◆ **What the task requires**
Count the lines in the data below that contain the string "perform", treating case as significant, and give only the number.

---- Extracted material

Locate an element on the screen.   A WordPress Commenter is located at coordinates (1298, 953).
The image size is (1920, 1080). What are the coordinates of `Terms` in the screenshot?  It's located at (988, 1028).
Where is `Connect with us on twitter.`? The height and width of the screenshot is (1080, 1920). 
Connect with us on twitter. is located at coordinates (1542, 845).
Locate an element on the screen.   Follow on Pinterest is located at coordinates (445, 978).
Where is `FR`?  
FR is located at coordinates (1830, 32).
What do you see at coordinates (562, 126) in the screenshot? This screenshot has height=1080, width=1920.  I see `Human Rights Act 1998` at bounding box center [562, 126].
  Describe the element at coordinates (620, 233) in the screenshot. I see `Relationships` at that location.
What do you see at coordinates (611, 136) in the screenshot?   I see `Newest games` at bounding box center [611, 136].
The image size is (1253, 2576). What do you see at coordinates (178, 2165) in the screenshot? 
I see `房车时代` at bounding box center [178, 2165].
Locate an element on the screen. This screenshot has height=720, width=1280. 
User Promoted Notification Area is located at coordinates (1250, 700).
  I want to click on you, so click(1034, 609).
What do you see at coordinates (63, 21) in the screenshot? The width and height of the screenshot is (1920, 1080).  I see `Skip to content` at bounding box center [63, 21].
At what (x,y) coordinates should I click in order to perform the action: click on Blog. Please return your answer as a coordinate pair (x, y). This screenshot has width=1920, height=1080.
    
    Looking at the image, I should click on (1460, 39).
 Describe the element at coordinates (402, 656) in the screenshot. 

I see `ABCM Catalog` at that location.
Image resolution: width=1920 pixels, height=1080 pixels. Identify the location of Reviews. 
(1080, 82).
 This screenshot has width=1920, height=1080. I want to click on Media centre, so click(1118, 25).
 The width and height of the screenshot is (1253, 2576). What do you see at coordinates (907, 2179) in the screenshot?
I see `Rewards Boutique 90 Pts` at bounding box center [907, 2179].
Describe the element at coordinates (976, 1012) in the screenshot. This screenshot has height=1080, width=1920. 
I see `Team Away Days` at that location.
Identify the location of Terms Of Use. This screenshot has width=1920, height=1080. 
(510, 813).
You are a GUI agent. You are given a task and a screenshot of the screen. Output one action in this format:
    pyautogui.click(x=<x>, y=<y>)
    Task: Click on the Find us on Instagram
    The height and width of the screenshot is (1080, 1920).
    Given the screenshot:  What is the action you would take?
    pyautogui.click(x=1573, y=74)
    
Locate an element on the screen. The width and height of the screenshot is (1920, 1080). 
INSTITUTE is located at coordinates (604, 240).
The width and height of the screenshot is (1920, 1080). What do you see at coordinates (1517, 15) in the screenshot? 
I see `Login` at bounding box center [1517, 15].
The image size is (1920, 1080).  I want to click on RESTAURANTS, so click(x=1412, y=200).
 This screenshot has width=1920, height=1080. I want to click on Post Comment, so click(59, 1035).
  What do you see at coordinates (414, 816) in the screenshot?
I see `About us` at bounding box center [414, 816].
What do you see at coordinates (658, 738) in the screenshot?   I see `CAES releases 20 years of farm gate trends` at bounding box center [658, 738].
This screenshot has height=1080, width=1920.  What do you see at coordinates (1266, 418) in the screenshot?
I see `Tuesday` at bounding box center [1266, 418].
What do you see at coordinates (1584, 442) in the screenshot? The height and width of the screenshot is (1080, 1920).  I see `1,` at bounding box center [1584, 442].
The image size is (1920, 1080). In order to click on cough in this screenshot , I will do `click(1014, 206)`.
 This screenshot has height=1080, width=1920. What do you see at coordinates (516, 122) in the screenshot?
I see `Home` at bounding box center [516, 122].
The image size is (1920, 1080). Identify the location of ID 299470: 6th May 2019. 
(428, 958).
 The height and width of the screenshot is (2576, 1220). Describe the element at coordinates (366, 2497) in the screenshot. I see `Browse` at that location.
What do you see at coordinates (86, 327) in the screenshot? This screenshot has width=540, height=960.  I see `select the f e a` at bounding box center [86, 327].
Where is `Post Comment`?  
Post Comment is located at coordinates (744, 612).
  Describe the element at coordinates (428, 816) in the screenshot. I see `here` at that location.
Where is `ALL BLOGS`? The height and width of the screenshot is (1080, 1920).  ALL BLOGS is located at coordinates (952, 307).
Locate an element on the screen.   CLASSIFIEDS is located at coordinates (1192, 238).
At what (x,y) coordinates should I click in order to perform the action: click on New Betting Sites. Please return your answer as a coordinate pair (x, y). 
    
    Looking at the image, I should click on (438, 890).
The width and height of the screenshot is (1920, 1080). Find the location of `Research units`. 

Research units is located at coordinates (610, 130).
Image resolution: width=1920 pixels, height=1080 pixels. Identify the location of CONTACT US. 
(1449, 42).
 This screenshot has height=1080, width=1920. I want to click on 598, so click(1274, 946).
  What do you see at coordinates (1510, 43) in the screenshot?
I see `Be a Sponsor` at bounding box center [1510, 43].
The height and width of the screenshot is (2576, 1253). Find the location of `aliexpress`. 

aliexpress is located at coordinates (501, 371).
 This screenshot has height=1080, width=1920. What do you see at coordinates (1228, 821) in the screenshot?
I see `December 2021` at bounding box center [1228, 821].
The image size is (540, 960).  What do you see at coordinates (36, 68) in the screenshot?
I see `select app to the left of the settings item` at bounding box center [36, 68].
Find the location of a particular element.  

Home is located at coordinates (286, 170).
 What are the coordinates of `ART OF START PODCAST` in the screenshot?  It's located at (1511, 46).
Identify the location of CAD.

--------

◆ **Written solution**
2